**EXTRACTED INFORMATION:**
-------------------------

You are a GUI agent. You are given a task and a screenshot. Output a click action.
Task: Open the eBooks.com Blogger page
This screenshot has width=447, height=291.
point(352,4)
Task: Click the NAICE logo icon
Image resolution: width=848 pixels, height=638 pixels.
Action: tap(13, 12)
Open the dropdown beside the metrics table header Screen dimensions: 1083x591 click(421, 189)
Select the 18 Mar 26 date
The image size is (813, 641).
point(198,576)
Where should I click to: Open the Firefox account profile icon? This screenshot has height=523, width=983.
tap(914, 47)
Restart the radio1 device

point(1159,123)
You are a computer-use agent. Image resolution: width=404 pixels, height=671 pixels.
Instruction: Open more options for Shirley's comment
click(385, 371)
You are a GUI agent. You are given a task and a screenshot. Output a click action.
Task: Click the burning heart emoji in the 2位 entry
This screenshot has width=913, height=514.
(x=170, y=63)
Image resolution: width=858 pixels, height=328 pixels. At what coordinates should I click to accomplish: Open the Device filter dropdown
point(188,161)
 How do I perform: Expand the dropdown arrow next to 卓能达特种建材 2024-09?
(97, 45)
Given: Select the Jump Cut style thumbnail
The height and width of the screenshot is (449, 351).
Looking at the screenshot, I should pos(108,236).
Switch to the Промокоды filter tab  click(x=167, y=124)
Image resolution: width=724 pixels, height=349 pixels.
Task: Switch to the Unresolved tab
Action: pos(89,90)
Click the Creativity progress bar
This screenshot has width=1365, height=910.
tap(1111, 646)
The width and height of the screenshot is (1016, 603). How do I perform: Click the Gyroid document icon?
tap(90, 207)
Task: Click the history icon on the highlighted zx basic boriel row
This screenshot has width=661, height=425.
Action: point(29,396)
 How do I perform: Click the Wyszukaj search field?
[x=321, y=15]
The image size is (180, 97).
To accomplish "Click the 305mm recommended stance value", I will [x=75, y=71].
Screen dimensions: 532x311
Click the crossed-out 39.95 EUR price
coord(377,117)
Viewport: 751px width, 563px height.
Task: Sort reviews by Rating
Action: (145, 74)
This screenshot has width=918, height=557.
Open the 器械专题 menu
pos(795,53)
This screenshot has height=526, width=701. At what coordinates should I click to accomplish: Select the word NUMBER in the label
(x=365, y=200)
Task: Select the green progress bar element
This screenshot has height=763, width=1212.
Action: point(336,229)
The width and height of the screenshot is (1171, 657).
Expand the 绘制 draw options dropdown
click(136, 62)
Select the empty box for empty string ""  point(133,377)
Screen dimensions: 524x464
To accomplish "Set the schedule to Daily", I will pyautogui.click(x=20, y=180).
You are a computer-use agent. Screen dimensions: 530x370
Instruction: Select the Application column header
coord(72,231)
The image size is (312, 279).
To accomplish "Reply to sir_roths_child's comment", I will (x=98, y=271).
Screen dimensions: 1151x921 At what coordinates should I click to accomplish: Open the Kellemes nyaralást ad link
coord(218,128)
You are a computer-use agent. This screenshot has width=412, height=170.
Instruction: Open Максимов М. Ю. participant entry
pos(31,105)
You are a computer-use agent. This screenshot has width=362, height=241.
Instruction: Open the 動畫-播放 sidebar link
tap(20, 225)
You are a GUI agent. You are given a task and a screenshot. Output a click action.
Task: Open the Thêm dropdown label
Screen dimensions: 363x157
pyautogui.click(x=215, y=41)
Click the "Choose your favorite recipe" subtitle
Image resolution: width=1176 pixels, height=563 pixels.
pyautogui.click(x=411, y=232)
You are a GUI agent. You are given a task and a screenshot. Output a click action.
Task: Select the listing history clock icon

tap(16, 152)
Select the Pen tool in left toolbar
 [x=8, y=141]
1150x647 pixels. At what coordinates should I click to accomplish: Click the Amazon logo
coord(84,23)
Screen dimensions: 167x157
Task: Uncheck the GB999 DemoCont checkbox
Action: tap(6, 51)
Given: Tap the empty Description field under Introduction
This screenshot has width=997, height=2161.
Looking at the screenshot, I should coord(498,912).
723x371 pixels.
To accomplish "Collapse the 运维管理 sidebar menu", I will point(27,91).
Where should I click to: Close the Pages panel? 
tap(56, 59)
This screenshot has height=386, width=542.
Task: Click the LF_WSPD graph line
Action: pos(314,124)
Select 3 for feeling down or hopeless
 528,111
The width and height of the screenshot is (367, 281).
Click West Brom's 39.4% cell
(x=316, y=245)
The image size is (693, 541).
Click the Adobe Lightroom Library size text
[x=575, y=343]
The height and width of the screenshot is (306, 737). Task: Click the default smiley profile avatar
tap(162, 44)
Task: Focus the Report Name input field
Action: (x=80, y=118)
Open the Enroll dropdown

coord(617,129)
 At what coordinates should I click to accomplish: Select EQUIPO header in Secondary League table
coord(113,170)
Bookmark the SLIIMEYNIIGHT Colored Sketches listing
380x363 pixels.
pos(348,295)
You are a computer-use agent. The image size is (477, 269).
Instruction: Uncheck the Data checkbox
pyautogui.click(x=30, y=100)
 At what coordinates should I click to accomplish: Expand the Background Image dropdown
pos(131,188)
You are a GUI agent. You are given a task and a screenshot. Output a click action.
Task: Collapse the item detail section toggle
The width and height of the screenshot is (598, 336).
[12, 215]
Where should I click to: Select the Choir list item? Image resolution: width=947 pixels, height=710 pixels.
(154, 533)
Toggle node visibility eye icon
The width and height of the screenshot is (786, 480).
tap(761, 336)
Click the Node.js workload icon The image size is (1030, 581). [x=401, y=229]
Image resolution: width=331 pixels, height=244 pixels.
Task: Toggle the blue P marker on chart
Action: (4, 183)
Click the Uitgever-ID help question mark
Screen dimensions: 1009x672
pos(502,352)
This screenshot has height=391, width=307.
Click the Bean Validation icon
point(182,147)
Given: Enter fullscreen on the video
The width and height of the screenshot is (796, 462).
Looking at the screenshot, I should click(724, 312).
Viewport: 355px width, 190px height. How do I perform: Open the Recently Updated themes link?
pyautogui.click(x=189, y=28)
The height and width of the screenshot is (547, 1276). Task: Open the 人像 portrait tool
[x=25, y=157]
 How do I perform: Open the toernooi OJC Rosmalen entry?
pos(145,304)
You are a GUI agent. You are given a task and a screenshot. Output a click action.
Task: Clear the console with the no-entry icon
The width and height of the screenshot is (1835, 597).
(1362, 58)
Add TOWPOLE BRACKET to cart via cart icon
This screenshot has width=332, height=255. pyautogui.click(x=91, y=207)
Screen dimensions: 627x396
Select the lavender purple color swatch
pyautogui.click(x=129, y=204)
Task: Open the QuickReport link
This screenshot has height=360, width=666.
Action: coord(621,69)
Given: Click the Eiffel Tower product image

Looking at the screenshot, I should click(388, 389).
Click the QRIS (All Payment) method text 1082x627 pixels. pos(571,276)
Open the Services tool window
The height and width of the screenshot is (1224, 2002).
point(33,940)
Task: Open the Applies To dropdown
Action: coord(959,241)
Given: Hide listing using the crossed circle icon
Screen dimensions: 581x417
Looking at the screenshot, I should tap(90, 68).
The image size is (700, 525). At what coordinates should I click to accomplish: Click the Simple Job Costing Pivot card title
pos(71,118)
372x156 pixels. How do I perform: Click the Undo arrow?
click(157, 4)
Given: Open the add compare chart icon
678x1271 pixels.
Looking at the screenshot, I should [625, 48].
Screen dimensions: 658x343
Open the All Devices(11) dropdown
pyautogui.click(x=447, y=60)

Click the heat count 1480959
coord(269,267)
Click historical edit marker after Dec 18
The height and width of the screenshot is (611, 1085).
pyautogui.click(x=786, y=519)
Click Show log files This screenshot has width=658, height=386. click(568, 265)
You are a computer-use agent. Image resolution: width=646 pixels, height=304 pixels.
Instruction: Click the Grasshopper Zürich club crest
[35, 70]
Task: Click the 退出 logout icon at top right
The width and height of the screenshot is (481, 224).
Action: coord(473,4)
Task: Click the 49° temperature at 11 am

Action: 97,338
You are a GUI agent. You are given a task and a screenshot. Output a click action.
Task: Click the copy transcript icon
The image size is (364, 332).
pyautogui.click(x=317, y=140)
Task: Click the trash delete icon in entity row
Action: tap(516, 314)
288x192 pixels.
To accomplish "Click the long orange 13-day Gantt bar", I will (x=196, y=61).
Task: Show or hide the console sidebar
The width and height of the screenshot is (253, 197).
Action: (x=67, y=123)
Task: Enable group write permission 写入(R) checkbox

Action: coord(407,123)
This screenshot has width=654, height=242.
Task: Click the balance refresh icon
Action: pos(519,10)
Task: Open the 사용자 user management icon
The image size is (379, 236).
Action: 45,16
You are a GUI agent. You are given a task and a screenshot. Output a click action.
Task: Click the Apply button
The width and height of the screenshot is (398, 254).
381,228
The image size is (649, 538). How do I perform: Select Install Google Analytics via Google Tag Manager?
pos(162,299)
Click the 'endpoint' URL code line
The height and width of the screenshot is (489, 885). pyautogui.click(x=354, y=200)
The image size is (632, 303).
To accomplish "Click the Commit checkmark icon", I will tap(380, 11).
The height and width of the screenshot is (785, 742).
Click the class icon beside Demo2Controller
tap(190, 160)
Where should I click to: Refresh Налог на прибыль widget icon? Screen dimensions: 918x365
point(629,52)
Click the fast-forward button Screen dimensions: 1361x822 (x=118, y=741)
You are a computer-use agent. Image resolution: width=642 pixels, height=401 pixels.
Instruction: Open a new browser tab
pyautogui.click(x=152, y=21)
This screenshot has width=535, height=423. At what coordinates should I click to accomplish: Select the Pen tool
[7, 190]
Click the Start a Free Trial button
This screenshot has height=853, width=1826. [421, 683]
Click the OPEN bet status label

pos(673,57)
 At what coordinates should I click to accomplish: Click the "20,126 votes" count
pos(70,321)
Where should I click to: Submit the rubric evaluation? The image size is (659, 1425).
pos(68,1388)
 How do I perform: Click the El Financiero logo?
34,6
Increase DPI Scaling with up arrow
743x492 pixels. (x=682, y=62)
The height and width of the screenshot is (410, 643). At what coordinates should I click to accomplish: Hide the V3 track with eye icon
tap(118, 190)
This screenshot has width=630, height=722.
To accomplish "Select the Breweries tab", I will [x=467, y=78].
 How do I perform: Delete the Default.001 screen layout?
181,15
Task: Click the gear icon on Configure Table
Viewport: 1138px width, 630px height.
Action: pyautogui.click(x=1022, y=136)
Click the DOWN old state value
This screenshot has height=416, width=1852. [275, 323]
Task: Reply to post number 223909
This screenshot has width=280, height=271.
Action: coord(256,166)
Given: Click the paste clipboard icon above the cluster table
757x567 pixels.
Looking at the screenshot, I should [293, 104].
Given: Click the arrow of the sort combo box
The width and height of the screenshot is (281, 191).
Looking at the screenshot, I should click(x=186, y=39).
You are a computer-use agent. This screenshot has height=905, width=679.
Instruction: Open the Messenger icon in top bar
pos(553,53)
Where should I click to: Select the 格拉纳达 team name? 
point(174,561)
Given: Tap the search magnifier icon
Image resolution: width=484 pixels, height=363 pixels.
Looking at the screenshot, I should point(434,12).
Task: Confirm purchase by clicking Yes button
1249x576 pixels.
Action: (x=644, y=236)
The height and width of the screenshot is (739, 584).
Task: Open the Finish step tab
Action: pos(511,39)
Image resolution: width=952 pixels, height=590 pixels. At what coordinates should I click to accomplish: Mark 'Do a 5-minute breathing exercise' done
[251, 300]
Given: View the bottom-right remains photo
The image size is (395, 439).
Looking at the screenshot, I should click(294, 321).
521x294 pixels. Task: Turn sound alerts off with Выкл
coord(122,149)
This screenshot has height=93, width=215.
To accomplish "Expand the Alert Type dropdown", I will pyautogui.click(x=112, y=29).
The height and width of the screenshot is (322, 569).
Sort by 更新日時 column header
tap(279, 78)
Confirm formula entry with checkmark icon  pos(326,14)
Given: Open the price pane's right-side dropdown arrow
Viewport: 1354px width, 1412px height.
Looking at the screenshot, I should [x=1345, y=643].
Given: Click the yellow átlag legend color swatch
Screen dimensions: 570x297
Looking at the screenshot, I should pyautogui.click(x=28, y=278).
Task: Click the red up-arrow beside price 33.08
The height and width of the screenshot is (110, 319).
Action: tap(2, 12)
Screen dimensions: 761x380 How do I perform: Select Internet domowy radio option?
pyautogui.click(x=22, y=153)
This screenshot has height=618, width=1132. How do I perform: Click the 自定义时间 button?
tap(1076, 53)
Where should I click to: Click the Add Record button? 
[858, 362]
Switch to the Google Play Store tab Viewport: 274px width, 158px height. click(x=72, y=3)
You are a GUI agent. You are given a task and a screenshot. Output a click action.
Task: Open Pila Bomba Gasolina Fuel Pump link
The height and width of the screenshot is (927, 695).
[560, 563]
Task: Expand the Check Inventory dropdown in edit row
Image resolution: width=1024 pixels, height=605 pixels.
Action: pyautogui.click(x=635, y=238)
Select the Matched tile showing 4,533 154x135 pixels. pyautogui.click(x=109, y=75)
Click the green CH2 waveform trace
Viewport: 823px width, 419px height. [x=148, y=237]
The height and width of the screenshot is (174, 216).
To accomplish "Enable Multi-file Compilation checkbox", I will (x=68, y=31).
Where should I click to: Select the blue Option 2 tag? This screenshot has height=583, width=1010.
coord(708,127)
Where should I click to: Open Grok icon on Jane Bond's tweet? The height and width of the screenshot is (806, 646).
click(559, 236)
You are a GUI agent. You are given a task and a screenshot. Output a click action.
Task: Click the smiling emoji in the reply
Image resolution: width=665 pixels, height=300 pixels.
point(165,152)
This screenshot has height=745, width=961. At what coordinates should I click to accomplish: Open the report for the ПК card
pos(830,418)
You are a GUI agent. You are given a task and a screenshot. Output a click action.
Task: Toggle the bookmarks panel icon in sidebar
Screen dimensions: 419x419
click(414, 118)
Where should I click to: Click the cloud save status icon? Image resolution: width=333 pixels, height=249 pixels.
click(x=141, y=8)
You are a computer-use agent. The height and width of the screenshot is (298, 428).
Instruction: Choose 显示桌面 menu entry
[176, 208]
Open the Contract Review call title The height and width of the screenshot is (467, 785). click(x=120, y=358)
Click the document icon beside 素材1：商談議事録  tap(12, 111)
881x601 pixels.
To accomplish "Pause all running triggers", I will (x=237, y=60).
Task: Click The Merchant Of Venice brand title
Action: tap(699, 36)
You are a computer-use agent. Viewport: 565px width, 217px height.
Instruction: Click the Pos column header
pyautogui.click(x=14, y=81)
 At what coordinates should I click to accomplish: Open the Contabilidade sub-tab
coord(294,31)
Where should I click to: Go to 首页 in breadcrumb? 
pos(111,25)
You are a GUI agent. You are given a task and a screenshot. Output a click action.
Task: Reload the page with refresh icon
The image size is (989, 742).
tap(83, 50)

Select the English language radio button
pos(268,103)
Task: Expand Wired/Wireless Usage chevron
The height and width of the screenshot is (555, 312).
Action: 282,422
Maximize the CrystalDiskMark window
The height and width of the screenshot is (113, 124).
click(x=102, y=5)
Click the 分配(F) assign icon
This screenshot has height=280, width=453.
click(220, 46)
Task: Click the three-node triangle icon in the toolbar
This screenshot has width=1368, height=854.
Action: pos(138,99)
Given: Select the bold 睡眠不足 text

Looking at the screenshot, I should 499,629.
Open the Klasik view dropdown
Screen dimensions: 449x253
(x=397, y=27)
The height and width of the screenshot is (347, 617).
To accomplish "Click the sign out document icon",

-------------------------

**TASK DESCRIPTION:**
Check each line of the entries for "Collapse" and copy those that have it.

**EXERCISE RESPONSE:**
To accomplish "Collapse the 运维管理 sidebar menu", I will point(27,91).
Task: Collapse the item detail section toggle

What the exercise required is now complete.